You can make up the stuffing the day ahead or in the morning. Leave it in its pan & bake it when you are ready to serve. If you leave it in the fridge overnight, it will take longer to warm up on the day.
This recipe would make enough stuffing for 4 people. If you are having a gang over I’d recommend doubling or tripling the recipe.
3 cups French or crusty white bread bread crumbs, preferably a day old
1/4 cup of butter
1/2 cup of onions chopped
1/2 cup of mushrooms roughly chopped
1/4 – 1/2+ cup of chicken stock (make enough to have on stand by)
2 cloves of freshly chopped garlic or 1/2 tsp dried garlic
1 tsp freshly chopped sage or dried sage
1/4 tsp crushed black pepper
A handful of chopped parsley or coriander
Optional: 1/4 pound of ground pork
1. Break the bread into manageable pieces for a food processor to grind up into bread crumbs.
2. Pan fry the bread crumbs in batches with a little oil until they are lightly browned on all sides & set aside each batch as it finishes.
3. Brown off the mushrooms & onions briefly & add the garlic in at the end for a quick browning & set aside.
4. Brown off the sausage meat if you are using it & add the seasonings to it.
5. Add all of the ingredients together in the pan & add the seasonings if you already haven’t. If your recipe is tripled it won’t all fit in right away, add more bread crumbs after you add some liquid as that reduces the size of the crumbs.
6. Add the stock a little at a time until it’s the right consistency.

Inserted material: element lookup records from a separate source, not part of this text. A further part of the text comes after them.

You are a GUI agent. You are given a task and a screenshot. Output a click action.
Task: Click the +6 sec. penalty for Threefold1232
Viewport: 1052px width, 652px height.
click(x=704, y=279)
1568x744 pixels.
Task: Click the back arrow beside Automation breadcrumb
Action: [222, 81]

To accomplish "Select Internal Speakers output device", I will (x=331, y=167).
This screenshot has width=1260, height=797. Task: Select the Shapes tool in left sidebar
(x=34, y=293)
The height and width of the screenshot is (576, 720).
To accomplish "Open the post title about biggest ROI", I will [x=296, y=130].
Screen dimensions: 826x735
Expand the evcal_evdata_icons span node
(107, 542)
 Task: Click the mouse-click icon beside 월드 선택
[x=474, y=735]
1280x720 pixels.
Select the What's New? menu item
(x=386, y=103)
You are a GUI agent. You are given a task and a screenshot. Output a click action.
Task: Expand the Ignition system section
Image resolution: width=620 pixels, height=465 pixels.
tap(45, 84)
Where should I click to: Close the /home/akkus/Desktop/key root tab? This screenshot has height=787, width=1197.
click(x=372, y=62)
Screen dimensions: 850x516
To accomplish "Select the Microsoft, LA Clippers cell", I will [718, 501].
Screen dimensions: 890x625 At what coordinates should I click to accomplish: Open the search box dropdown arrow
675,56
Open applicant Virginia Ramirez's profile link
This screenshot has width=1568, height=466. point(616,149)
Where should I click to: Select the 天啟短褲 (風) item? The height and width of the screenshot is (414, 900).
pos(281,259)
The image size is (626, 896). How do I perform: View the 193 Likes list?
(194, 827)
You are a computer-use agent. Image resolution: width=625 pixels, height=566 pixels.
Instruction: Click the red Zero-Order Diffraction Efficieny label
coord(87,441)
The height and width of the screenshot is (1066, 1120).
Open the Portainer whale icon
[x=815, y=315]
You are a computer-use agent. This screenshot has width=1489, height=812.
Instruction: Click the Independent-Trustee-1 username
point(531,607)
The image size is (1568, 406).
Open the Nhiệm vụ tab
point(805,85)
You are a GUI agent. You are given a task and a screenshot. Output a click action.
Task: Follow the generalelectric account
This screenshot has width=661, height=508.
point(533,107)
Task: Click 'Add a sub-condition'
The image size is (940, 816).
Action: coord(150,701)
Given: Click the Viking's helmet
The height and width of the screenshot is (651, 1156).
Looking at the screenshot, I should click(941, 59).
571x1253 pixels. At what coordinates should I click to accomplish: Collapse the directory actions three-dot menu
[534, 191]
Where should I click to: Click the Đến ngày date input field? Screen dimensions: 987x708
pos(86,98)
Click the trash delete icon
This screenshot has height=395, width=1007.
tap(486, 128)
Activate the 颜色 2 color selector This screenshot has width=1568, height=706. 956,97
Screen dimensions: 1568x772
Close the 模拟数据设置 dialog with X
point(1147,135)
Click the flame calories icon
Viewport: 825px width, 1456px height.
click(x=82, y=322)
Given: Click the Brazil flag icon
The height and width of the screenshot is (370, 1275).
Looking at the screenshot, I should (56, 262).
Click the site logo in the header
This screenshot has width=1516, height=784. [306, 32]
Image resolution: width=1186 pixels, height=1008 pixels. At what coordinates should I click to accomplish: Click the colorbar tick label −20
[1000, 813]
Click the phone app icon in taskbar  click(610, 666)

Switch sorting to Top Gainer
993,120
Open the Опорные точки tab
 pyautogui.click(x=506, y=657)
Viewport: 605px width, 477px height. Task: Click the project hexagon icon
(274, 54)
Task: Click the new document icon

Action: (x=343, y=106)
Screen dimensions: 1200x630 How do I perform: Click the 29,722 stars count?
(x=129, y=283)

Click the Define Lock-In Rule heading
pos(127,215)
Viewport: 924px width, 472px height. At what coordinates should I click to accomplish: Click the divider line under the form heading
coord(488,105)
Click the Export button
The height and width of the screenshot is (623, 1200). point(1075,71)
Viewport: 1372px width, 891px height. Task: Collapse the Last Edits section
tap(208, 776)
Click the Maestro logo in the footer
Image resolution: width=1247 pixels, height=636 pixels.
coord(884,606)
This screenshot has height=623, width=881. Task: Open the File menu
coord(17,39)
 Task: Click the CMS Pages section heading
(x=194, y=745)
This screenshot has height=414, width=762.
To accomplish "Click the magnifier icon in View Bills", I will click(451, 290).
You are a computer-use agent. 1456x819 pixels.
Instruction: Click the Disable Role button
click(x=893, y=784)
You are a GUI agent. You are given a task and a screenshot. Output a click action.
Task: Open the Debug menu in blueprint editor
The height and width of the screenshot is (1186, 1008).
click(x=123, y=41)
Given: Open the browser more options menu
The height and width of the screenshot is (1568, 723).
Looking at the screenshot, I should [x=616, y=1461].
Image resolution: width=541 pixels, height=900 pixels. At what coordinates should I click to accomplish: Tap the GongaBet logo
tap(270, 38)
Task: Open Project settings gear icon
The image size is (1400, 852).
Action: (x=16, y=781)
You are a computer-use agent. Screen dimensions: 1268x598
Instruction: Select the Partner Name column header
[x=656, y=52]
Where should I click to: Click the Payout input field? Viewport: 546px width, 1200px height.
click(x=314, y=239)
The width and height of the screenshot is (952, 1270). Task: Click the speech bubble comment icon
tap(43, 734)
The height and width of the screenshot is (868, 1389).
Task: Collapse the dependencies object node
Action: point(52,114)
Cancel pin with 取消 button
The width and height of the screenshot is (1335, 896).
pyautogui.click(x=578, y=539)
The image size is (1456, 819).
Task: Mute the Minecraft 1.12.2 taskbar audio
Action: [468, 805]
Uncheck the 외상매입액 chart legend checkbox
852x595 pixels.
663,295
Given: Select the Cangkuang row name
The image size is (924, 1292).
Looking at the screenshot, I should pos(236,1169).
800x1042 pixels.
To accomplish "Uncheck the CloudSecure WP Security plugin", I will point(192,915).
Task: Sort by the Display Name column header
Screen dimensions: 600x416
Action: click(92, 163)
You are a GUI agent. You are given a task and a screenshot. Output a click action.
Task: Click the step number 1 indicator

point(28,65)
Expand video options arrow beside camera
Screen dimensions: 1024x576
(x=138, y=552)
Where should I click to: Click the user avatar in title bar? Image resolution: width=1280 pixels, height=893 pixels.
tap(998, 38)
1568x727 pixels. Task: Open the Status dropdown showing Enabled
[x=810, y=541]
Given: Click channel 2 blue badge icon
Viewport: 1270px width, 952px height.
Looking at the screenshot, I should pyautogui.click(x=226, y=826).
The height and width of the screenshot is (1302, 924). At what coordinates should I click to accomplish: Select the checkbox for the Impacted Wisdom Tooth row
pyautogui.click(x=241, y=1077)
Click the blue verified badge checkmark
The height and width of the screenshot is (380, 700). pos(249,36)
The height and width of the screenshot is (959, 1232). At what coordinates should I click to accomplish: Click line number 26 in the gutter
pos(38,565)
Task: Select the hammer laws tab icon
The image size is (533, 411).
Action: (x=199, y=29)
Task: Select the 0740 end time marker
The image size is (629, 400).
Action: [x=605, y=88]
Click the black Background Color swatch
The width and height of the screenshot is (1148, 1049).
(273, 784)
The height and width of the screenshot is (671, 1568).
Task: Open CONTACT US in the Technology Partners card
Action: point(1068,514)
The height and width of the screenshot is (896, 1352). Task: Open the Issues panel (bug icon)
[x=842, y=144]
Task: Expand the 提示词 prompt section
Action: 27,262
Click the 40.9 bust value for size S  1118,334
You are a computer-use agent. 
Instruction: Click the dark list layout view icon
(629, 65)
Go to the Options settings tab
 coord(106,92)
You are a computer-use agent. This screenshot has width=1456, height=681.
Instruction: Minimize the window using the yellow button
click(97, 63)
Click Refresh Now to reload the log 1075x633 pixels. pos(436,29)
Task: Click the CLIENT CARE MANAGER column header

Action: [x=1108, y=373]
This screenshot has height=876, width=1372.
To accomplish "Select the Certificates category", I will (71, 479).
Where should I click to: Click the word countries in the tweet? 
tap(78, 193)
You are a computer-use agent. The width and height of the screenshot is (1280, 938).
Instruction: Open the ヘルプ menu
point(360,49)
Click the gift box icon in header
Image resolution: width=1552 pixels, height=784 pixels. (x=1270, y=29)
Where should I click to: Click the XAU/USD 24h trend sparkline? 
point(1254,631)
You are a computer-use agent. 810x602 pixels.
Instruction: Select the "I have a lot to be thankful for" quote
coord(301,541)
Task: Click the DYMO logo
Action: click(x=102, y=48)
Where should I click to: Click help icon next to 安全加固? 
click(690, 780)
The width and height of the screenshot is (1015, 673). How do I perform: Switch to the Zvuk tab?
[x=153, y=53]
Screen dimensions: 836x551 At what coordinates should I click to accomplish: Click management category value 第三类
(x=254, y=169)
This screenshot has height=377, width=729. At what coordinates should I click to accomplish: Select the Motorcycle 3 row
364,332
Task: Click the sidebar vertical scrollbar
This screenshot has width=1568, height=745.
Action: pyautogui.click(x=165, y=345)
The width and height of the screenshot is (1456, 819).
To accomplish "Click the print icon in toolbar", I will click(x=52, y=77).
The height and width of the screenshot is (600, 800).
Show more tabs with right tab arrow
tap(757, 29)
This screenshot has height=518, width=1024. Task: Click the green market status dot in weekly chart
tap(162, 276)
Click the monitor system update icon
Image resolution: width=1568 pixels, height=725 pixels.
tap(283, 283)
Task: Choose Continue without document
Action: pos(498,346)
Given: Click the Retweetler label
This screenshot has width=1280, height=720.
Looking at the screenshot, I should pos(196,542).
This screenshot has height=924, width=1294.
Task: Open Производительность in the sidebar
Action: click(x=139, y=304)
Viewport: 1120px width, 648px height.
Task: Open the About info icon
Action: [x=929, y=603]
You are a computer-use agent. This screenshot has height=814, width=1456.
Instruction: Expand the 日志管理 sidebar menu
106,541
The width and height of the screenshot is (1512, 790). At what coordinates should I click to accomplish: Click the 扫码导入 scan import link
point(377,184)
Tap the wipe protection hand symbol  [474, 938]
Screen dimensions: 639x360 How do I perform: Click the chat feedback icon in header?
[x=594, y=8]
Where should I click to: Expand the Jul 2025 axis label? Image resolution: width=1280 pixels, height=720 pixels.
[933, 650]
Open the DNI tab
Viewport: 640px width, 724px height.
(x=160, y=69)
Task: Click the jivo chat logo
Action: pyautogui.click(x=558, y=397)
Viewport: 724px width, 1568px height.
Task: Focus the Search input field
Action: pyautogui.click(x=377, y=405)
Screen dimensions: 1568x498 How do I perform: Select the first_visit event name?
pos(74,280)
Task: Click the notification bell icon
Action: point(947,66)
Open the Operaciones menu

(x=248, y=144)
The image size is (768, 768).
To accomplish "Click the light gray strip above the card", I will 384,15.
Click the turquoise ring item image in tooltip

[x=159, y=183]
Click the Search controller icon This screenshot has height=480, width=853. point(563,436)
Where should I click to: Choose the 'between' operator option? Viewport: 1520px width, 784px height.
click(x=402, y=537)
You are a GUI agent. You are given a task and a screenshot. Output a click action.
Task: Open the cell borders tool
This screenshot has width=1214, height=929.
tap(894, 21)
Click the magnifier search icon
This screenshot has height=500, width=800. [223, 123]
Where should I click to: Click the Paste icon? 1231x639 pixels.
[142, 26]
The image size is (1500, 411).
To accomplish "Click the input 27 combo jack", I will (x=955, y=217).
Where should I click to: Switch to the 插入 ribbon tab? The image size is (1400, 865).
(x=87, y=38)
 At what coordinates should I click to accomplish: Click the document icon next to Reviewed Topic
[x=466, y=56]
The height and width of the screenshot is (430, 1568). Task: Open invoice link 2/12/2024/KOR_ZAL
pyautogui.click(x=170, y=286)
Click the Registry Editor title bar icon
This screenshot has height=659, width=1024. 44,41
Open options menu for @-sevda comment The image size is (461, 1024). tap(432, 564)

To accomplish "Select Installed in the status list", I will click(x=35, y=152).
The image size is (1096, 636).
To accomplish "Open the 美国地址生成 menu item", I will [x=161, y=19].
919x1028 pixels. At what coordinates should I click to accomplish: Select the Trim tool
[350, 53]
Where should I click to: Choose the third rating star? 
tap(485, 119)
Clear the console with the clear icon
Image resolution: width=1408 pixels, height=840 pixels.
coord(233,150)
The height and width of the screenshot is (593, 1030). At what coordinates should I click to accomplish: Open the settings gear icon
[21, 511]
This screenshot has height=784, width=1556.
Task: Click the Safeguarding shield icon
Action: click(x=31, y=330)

7. Taste your stuffing & add more seasoning to your taste. I usually throw in some more sage & pepper.
8. Pour the stuffing into a tin & set aside until you are ready to bake it! You can leave it for the day or make it up a day in advance.
9. When you are ready, bake it at 350 f / 180 c fan oven for 30 – 40 minutes until brown & heated through. If you have the stuffing refrigerated, it will take longer the heat up. Cover it with foil for a half hour then bake it uncovered for another 15 – 30 minutes.